[Opening Passage provided section]
Also, when considering the dimension of Planck's constant h, it can be seen that it corresponds to the dimension of the moment of the pulse:

h = m x v x r = cons , where

m - weight, kg
v - is the speed, m/sec
r - is the radius of rotation, m

that is, kg x m^2 x sec^-1 , that is, we can say that Planck's constant is a constant corresponding to the law of conservation of angular momentum.
 

The three energy coordinates of the plane of the electromagnetic interaction space of this spiral constitute the lowest energy level.  Each coordinate of this space represents a plane orthogonal to other coordinates - planes.  So one of these orthogonal coordinate planes corresponds to the magnetic field inductance B, the second coordinate plane corresponds to the magnetic field strength H, and the third coordinate is the electric field strength plane.  The space of electromagnetic interactions is the four-dimensional energy space closest to us.  At the same time, the transition from the four-dimensional space of existence of particles in their energy space to our three-dimensional space has characteristics that are associated with Planck's constant h and the gravitational constant G.  In addition to the space of electromagnetic interaction with the three plane coordinates mentioned above, there is also a space of strong interactions with three plane coordinates: the Baryon number plane, the Charm plane, and the Truth plane.  There is also a space of weak interactions with three coordinate planes: the Lepton Number plane, the Strangeness plane, and the Charm plane.    A spatial energy spiral with transitions between electromagnetic, strong and weak interactions is shown in Fig. 2.
 
 When you rotate 360° in this energy spiral, the properties of the space in the energy spiral change.   These are different properties of the energy Archimedean spiral and have the properties of spaces of electromagnetic, strong and weak interactions.  We can say that spin is a consequence of the transition of the properties of the four-dimensional space of existence of particles with a large number of degrees of freedom into our three-dimensional space with fewer degrees of freedom.  Let me remind you that in four-dimensional space, rotation is determined by six angular parameters and four spatial coordinates.  In three-dimensional space, rotation is determined by three angular parameters and three spatial coordinates.  Therefore, the spins of the particles have the form of spirals of the left or right direction of rotation.   When moving into three-dimensional space from the four-dimensional space of particle existence, spin has the form of a coiled Mobius filament with its rotation angle by the Weinberg angle Q_W.  The value of Planck's constant h corresponds to the step of the last turn of the spatial Archimedean spiral "a" in the horizontal direction when exiting four-dimensional space into our three-dimensional space.    The value of the gravitational constant G corresponds to the step of the last turn of the spatial Archimedean spiral in the vertical direction when exiting four-dimensional space into our three-dimensional space.  ( Shown in Figure 2 ).

Due to the properties of the energetic Archimedean spiral described above, ±W bosons and Z bosons are the result of the decay of unstable particles of a higher energy level to particles of a lower energy level.  In this case, energy is released in the form of ± W boson or Z boson .    In this case, the energy transition occurs along a turn of the energy Archimedean spiral, and as a result, ±W bosons decay into an electron and an antineutrino or a positron and a neutrino at the lowest energy level of ± W boson.  At the lowest energy level, the Z boson decays into quark–antiquark forming mesons.    ± W bosons correspond to the transition along the spiral of the energy spiral, when the sum of the turns of the spiral direction ( left or right spiral )   plus the direction of rotation at the Weinberg angle Q_W have one direction .  In this case, the left direction corresponds to the -W boson, and the right direction corresponds to the +W boson.  The transition along the energy turn of the Archimedean spiral, when the sum of the turns of the spiral direction ( left or right spiral) plus the direction of rotation by the Weinberg angle have a different direction, leads to the formation of a Z-boson, the electric charge of which is zero.
[Closing Passage provided section]
[Opening Data listing section]
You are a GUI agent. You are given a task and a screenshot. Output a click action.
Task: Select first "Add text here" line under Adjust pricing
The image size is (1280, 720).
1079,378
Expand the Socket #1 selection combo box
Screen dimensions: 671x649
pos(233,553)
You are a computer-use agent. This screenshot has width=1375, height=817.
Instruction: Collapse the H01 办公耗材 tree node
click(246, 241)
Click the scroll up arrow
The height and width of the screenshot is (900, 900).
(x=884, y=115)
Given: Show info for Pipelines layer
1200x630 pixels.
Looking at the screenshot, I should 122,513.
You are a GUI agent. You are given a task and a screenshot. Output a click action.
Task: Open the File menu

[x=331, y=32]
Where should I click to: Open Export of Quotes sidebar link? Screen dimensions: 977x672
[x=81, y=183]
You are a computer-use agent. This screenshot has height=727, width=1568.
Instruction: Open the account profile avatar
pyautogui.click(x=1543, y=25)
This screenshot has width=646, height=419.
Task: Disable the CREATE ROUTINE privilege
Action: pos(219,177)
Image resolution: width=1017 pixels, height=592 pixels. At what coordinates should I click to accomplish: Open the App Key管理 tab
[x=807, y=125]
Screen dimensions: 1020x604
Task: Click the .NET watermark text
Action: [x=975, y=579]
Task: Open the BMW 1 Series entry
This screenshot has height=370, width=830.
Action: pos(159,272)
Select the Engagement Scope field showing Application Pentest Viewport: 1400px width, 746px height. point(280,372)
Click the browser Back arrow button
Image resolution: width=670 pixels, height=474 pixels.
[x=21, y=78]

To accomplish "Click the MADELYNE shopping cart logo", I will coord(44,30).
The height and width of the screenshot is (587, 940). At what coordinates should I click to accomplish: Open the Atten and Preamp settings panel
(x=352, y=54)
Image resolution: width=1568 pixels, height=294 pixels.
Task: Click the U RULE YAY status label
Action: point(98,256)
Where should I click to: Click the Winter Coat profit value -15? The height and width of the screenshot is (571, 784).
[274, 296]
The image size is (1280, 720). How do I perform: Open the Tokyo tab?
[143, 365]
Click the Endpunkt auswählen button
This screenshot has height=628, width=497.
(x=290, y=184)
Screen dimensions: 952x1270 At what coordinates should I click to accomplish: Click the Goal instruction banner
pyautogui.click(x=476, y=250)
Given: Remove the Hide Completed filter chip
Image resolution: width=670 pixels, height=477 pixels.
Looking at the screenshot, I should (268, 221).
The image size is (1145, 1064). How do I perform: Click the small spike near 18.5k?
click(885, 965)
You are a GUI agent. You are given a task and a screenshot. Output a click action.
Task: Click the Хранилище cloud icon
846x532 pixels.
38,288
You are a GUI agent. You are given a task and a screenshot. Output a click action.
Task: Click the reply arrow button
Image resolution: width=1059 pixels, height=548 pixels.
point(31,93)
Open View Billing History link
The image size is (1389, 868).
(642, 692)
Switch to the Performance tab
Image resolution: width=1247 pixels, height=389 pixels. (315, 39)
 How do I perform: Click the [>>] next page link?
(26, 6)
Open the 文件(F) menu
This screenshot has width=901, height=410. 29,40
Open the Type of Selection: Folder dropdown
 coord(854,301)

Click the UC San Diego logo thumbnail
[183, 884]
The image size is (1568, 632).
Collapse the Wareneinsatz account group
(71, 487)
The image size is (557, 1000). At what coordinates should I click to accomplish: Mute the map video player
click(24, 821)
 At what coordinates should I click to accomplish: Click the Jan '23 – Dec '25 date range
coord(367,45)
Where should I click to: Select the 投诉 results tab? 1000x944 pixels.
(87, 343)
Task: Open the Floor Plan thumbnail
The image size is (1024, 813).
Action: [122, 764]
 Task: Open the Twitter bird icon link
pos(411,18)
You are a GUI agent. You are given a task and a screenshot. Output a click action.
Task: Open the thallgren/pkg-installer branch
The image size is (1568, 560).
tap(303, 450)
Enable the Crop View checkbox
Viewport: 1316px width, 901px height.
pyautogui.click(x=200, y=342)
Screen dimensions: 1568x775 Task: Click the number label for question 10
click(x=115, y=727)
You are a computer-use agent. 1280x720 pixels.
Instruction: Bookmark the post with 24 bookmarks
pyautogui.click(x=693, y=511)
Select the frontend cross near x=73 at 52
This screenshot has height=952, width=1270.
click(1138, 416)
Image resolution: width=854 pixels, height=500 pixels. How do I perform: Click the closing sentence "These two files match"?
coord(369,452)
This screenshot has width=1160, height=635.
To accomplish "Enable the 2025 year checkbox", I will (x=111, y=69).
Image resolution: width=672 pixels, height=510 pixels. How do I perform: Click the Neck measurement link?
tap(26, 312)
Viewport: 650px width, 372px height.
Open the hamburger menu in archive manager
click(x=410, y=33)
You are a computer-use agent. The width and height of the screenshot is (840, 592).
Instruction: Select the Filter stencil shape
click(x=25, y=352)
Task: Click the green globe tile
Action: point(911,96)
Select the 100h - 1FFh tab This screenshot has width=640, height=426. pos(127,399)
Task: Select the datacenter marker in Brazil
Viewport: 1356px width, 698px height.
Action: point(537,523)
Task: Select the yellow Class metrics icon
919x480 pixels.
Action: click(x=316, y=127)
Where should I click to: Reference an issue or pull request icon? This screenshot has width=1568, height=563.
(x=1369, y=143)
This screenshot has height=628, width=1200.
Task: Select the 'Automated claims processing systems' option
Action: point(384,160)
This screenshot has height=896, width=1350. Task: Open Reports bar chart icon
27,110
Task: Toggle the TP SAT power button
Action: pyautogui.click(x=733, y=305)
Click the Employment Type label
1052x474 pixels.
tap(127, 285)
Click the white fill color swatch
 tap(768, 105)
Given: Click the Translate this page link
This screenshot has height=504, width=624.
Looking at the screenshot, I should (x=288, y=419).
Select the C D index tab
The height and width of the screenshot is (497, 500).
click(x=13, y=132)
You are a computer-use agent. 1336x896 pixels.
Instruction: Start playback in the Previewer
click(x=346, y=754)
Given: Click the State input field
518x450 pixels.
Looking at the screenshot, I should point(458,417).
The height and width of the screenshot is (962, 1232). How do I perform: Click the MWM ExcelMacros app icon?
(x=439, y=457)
[Closing Data listing section]
Required actions:
A) Answer these questions using the passage on Planck's constant and the energy spiral:
(i) What does r stand for in the formula given for h?
(ii) Which three coordinate planes belong to the space of weak interactions?
(iii) Which direction corresponds to the +W boson?
B) Reproduce the stretch of the passage on Planck's constant and the energy spiral from "h = m x v x" through "of angular momentum.".

Set of answers:
A)
(i) The radius of rotation, in m.
(ii) The Lepton Number plane, the Strangeness plane, and the Charm plane.
(iii) The right direction.

B)
h = m x v x r = cons , where

m - weight, kg
v - is the speed, m/sec
r - is the radius of rotation, m

that is, kg x m^2 x sec^-1 , that is, we can say that Planck's constant is a constant corresponding to the law of conservation of angular momentum.